▶ **Task objective**
Please return the full listing word for word, leaving out any pictures.

▶ **Input data**
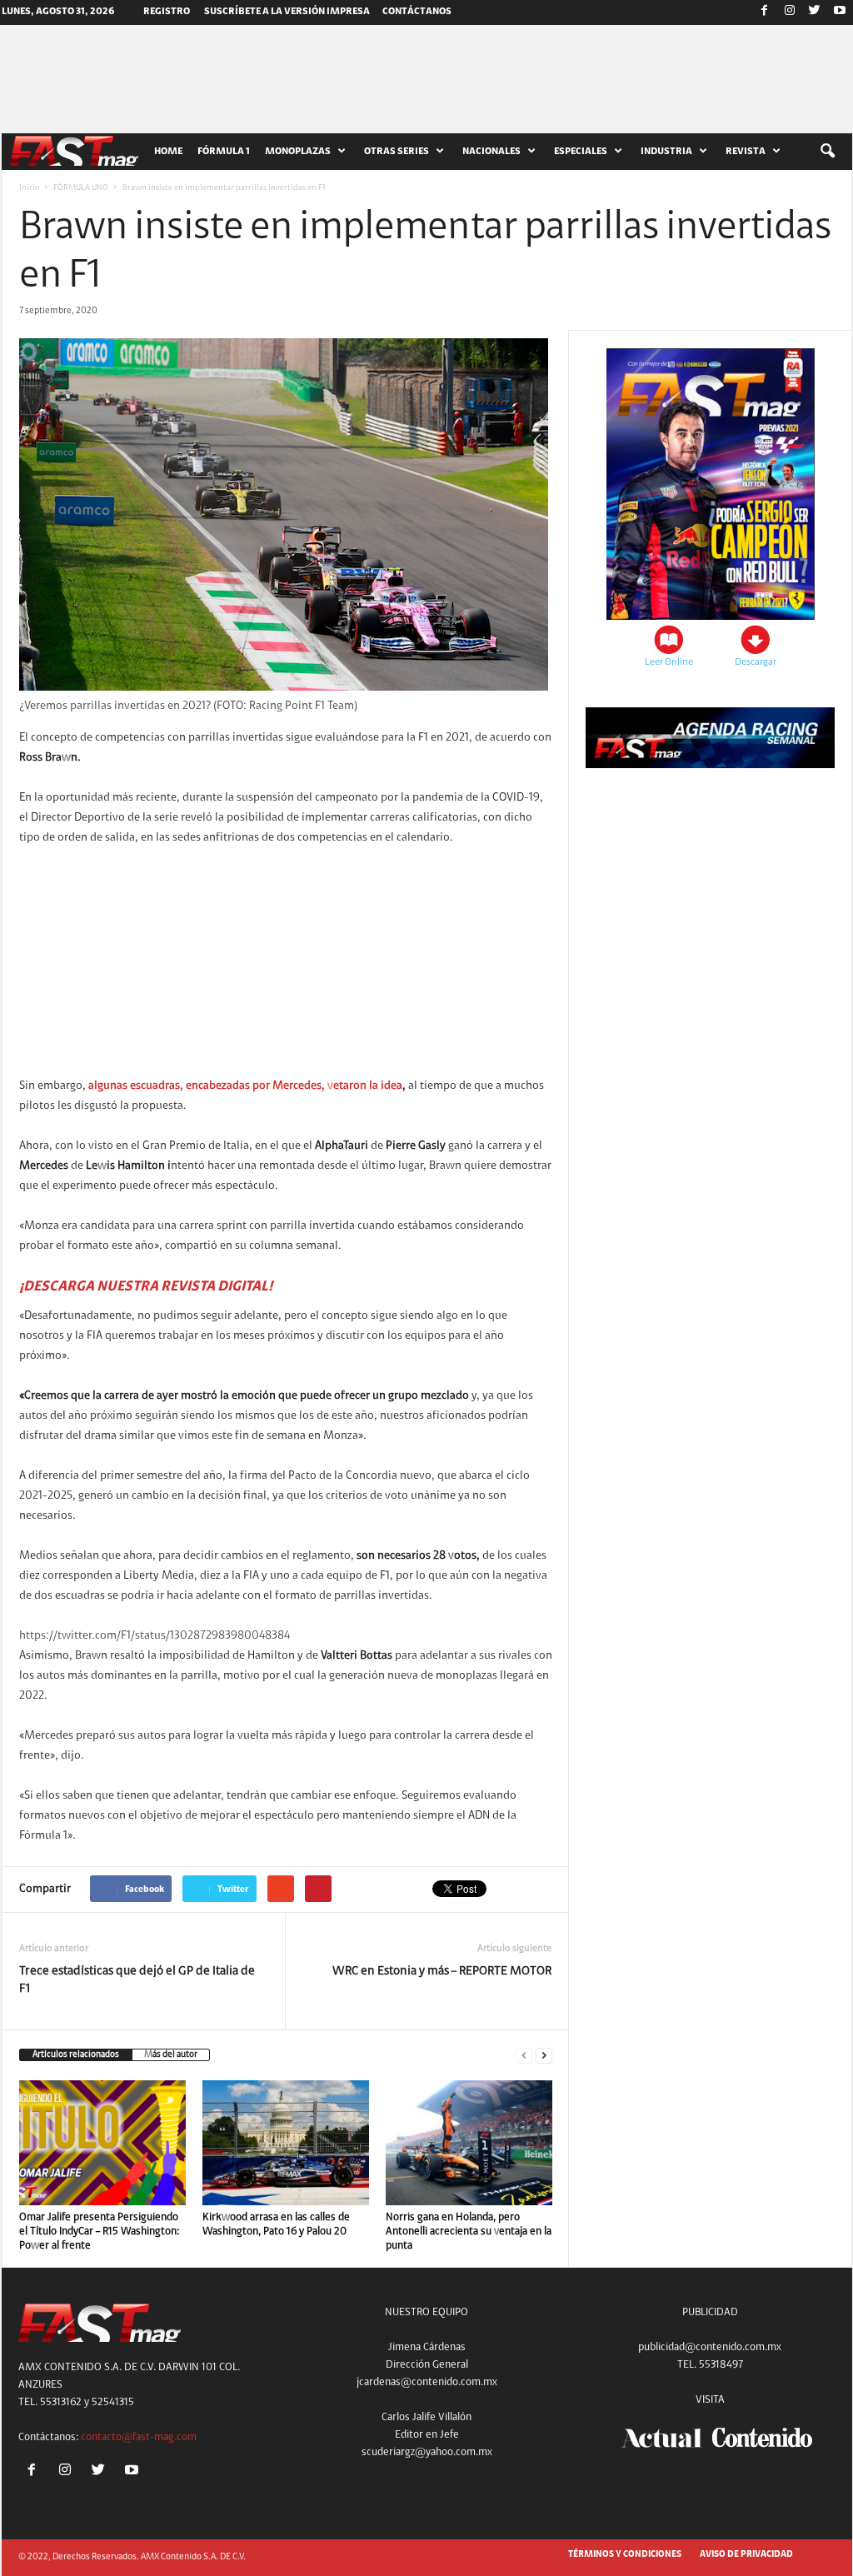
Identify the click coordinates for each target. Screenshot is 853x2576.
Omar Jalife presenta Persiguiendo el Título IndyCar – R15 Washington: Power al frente (99, 2231)
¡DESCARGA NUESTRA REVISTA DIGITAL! (145, 1287)
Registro (166, 12)
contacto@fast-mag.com (139, 2437)
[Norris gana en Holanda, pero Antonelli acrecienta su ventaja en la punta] (469, 2142)
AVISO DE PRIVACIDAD (746, 2554)
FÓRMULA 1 (223, 152)
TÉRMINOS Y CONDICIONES (624, 2554)
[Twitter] (815, 12)
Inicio (29, 188)
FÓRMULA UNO (80, 188)
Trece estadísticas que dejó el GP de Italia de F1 (137, 1980)
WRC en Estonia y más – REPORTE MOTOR (441, 1971)
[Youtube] (840, 12)
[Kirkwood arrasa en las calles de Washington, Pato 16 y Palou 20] (285, 2142)
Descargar (755, 662)
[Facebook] (765, 12)
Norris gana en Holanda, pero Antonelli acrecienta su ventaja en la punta (468, 2231)
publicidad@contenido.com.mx (709, 2347)
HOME (168, 152)
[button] (827, 151)
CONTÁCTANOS (416, 12)
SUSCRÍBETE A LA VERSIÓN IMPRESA (287, 12)
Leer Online (669, 662)
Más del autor (170, 2054)
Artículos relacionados (75, 2054)
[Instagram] (790, 12)
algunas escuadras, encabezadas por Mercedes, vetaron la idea (245, 1086)
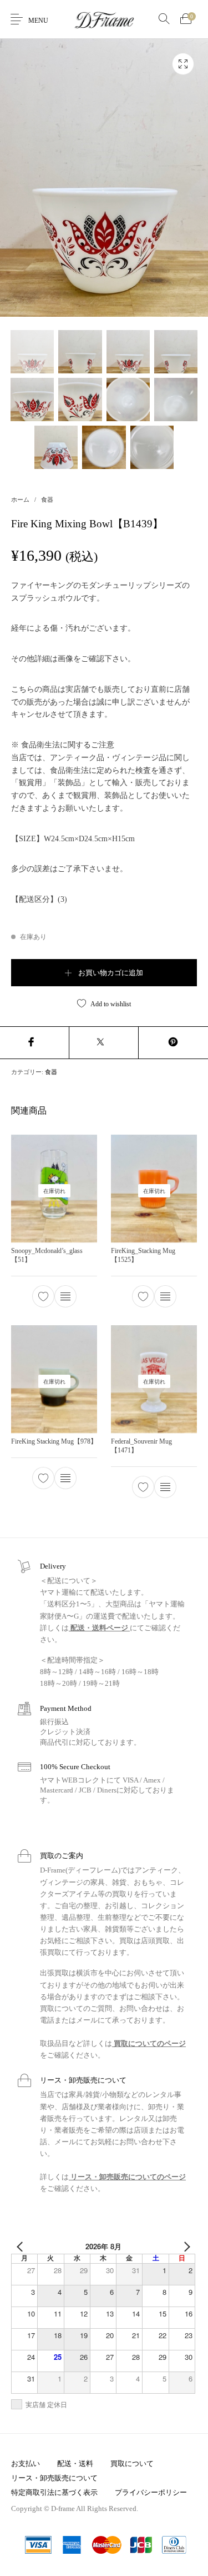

▶ **Answer area**
Identify the click coordinates for each target. Screenshot is 853x2576.
Omar Jalife presenta Persiguiendo el Título IndyCar – R15 Washington: Power al frente (99, 2231)
¡DESCARGA NUESTRA REVISTA DIGITAL! (145, 1287)
Registro (166, 12)
contacto@fast-mag.com (139, 2437)
[Norris gana en Holanda, pero Antonelli acrecienta su ventaja en la punta] (469, 2142)
AVISO DE PRIVACIDAD (746, 2554)
FÓRMULA 1 (223, 152)
TÉRMINOS Y CONDICIONES (624, 2554)
[Twitter] (815, 12)
Inicio (29, 188)
FÓRMULA UNO (80, 188)
Trece estadísticas que dejó el GP de Italia de F1 (137, 1980)
WRC en Estonia y más – REPORTE MOTOR (441, 1971)
[Youtube] (840, 12)
[Kirkwood arrasa en las calles de Washington, Pato 16 y Palou 20] (285, 2142)
Descargar (755, 662)
[Facebook] (765, 12)
Norris gana en Holanda, pero Antonelli acrecienta su ventaja en la punta (468, 2231)
publicidad@contenido.com.mx (709, 2347)
HOME (168, 152)
[button] (827, 151)
CONTÁCTANOS (416, 12)
SUSCRÍBETE A LA VERSIÓN IMPRESA (287, 12)
Leer Online (669, 662)
Más del autor (170, 2054)
Artículos relacionados (75, 2054)
[Instagram] (790, 12)
algunas escuadras, encabezadas por Mercedes, vetaron la idea (245, 1086)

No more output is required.